WHEREAS, there has been filed on behalf of the Owner with the Boston Redevelopment Authority of the Commonwealth of Massachusetts (the "Authority") an application date August __, 1997 (the "Application"), under the provisions of Massachusetts General Laws, Chapter 121A, as amended, and Chapter 652 of the Acts of 1960, as amended, for approval of a transfer of a project situated in the City of Boston, said project being more particularly described in paragraph 1 of said Application (the "Property");
WHEREAS, the Property consists of two existing Chapter 121A developments known as the Westminster Project and the Willard Project, which commonly are now referred to as Mandela Homes;
WHEREAS, all of the land underlying the Westminster Project and the Willard Project, together with the 74-unit apartment building located at 10 Hammond Street (hereinafter called the "Hammond Property"), have been acquired in fee simple by Hammond Street Limited Partnership, a Massachusetts limited partnership (the "Hammond Partnership");
WHEREAS, fee simple title in the balance of the improvements which comprise the Westminster Project and the Willard Project has been acquired by the Owner;
WHEREAS, the Hammond Partnership and the Owner have entered into a ground lease whereby the Hammond Partnership has leased to the Owner the land which underlies the improvements owned by the Owner;
WHEREAS, for purposes of this Contract, the "Project" is deemed to be the nine (9) apartment buildings which contain approximately 202 residential apartments and commercial facilities as well as all related improvements owned by the Owner;
WHEREAS, the Authority approved the Application by a vote on _______ __,
WHEREAS, the Mayor of the City of Boston approved the aforementioned vote of the Authority on_________, 1997; and
WHEREAS, the Certificate of Vote of the Authority and the approval of the Mayor of the City of Boston were filed with the office of the City
Clerk on _______ _, 1997.
1. The Owner hereby agrees with the City as follows:
(a) To carry out the Project by rehabilitating, maintaining and managing the same in accordance with the Application, the provisions of Massachusetts General Laws, Chapter 121 A, as now in effect, and the Rules and Regulation of the Authority, as now in effect, all as set forth in the Report and Decision (as defined in the Application) approving said Project.

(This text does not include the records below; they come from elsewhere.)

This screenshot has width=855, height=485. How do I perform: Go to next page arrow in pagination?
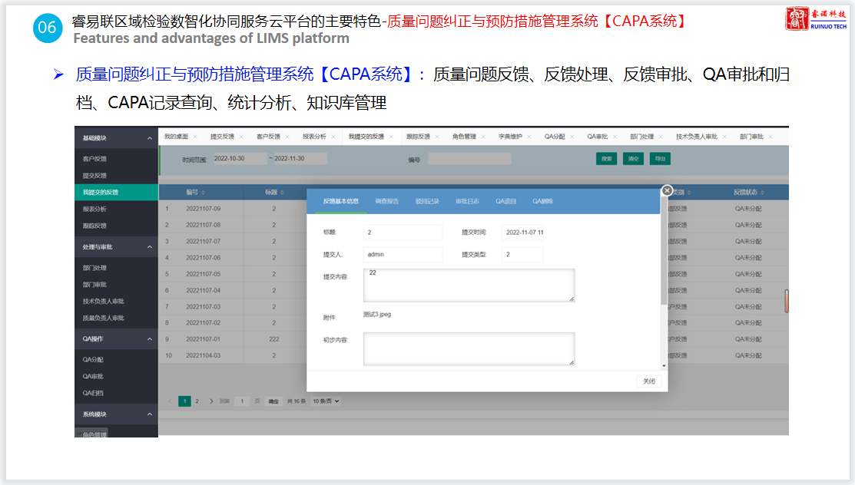coord(210,401)
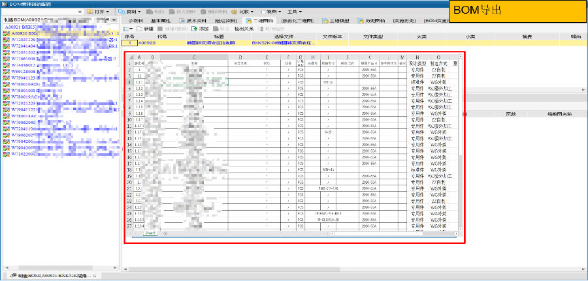588x281 pixels.
Task: Open the 比较 compare menu
Action: pos(243,12)
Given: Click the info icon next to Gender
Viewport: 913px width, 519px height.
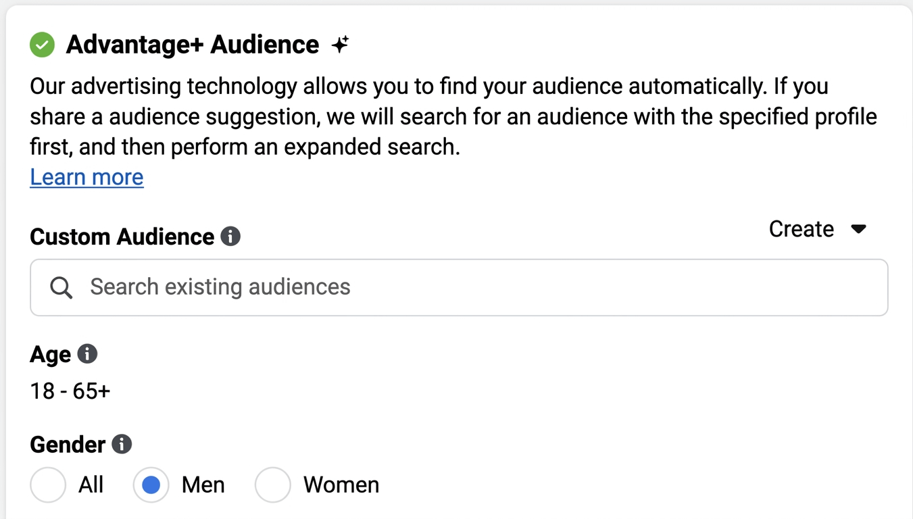Looking at the screenshot, I should 122,444.
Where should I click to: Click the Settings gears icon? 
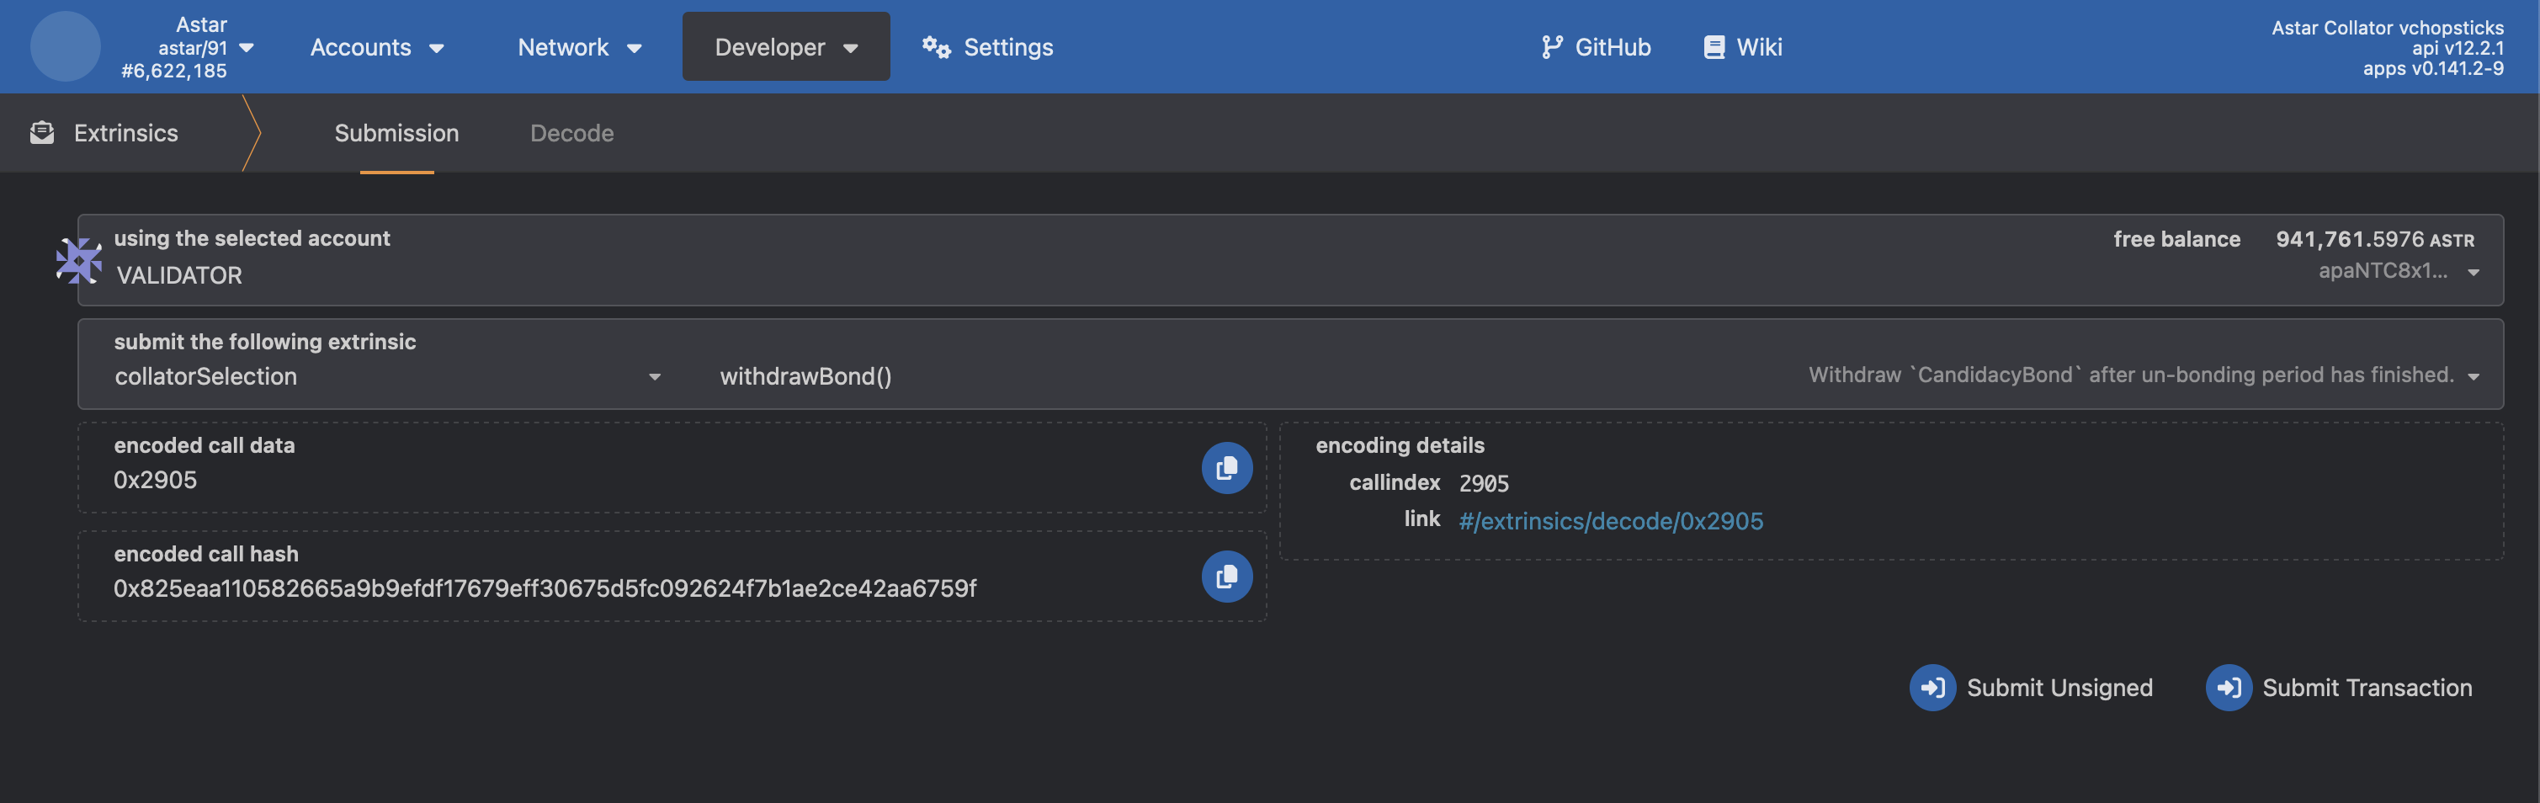click(x=936, y=47)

(b) To perform all of the obligations as Owner under the Regulatory Agreement required pursuant to the provisions of Massachusetts General Laws, Chapter 121A, section 18C.
(c) To pay to the Commonwealth of Massachusetts with respect to each year that this contract is in full force and effect, the urban redevelopment excise tax required under Section 10 of said Chapter 121A.
(d) To file with the Assessors within fifteen (15) days of the end of each calendar year during which this Contract is in effect a statement of the income and expenses of the Project and the amounts invested in the rehabilitation of the Project.
(e) To file with the Assessors within ninety (90) days of the end of each calendar year during which this Contract is in effect an audited report, prepared by a Certified Public Accountant, consisting of a statement of profits and loss, a balance sheet, and a statement of receipts and disbursements for the preceding calendar year, and a certified copy of the Owner's urban redevelopment excise tax return as submitted to the Department of Corporations and Taxation.
(f) To submit to the Commissioner of Assessing or his designated representative written authorization to examine all urban redevelopment excise tax returns and attachments thereto filed by the Owner with the Department of Taxation.
The phrase, "total income from the Project" shall be deemed to mean the aggregate of the gross basic rentals and other income received by the Owner from whatever source derived, including the occupants of the Project, and all income received by the Owner pursuant to a Housing Assistance Payments Contract with the U.S. Department of Housing and Urban Development, pursuant to Section 8 of the Housing Act of 1937, as amended, or any similar successor subsidy program.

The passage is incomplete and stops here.